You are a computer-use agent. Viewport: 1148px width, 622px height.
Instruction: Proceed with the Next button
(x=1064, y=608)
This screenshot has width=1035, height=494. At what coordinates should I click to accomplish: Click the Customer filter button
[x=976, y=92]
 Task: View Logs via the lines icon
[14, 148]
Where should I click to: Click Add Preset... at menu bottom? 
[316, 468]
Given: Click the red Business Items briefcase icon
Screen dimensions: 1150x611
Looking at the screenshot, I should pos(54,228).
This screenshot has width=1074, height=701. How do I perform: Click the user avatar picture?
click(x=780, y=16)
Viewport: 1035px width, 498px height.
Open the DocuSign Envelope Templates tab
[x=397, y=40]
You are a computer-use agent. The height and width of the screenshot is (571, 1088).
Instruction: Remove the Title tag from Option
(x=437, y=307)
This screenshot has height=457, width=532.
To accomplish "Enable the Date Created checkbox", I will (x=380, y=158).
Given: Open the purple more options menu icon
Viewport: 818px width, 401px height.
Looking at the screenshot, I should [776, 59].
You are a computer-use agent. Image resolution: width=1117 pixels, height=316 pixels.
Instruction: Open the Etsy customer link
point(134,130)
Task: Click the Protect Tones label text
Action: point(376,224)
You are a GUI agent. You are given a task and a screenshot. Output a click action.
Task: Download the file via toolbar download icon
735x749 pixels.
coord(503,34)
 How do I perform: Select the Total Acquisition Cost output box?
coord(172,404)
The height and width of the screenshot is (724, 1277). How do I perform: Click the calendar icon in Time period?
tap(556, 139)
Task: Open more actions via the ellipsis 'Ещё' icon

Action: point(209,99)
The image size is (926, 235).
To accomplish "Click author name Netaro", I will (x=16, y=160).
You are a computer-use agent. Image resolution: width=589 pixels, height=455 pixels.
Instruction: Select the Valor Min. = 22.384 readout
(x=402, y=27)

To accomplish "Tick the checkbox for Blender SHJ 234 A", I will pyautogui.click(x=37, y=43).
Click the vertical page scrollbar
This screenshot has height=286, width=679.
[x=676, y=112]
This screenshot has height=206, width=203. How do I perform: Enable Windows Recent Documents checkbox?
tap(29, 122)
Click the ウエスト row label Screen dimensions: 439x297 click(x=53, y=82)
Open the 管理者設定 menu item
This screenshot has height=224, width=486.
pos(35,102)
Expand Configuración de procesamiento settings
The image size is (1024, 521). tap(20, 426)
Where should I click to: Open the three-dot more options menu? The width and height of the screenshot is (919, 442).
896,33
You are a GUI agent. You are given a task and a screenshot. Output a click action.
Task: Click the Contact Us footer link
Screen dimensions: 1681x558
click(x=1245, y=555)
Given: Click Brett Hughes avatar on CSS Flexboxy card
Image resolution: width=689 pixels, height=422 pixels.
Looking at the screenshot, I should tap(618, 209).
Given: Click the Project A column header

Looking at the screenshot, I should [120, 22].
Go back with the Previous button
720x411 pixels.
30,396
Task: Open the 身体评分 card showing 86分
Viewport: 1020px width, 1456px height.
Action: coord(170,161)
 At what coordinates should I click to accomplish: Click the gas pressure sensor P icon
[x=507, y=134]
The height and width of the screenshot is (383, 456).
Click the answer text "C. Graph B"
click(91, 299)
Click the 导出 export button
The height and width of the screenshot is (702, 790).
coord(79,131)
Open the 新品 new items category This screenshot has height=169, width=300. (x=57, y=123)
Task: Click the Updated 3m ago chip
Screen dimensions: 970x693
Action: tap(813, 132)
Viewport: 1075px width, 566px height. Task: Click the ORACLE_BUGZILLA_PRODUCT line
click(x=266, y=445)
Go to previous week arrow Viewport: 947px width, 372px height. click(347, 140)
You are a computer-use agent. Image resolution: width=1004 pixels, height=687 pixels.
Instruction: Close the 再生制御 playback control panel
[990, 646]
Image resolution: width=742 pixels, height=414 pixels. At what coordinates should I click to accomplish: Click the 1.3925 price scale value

━━━━━━━━━━━━━━━━

» **THE TASK**: Present each line from the listing that holds the string "will".

» **SOLUTION TO THIS PROBLEM**:
To accomplish "Enable the Date Created checkbox", I will (x=380, y=158).
To accomplish "Click author name Netaro", I will (x=16, y=160).
To accomplish "Tick the checkbox for Blender SHJ 234 A", I will pyautogui.click(x=37, y=43).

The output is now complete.